▸ **What to produce**: Search the records below for the word "accomplish", then return every line where it appears.

▸ **Dataset content**:
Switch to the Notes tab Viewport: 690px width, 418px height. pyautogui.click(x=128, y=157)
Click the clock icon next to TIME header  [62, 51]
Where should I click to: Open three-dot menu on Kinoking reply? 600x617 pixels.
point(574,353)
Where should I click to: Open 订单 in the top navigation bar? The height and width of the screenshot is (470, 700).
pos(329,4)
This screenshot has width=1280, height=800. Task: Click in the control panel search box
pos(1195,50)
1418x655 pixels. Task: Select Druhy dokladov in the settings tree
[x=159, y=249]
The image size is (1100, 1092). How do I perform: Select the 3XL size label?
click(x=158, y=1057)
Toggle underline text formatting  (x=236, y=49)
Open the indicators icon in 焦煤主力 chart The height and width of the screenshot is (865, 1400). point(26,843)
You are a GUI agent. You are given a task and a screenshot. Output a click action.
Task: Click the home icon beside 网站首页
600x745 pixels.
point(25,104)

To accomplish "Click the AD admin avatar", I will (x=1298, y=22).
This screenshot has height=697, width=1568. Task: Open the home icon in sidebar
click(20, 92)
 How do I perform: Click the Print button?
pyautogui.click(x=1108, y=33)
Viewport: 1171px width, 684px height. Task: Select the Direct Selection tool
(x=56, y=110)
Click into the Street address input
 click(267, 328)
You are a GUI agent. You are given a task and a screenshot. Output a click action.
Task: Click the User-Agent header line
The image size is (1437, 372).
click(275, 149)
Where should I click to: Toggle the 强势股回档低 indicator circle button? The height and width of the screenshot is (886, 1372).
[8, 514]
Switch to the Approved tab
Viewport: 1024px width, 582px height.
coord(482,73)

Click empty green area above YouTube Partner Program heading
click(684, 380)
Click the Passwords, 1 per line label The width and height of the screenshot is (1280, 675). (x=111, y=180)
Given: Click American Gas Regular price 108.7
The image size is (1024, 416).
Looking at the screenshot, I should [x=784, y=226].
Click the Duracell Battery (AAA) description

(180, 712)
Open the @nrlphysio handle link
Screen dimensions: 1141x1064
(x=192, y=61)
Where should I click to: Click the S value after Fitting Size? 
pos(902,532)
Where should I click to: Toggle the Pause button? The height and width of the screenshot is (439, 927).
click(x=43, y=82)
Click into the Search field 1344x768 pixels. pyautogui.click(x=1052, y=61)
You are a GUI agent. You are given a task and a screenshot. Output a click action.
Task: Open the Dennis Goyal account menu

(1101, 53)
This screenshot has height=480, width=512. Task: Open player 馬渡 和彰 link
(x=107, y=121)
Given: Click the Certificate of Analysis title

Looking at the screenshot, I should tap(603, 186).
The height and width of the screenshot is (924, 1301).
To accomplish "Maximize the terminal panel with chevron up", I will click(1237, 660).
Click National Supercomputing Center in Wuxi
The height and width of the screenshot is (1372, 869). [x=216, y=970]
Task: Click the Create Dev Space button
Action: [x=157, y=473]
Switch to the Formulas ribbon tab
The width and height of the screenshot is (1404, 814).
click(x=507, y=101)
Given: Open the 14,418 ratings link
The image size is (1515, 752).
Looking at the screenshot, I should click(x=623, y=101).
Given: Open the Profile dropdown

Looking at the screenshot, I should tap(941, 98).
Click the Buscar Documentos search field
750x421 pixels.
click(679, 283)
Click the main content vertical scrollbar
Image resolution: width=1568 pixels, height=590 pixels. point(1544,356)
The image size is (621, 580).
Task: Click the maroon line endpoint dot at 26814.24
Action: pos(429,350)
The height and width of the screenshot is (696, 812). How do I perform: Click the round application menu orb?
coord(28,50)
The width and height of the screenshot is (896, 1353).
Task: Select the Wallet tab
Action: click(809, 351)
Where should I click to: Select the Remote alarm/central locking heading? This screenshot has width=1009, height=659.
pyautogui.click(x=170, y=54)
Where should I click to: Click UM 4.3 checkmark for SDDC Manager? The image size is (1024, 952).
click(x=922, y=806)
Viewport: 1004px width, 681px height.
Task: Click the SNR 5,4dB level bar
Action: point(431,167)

▸ **Exercise response**:
To accomplish "Click the AD admin avatar", I will (x=1298, y=22).
To accomplish "Maximize the terminal panel with chevron up", I will click(1237, 660).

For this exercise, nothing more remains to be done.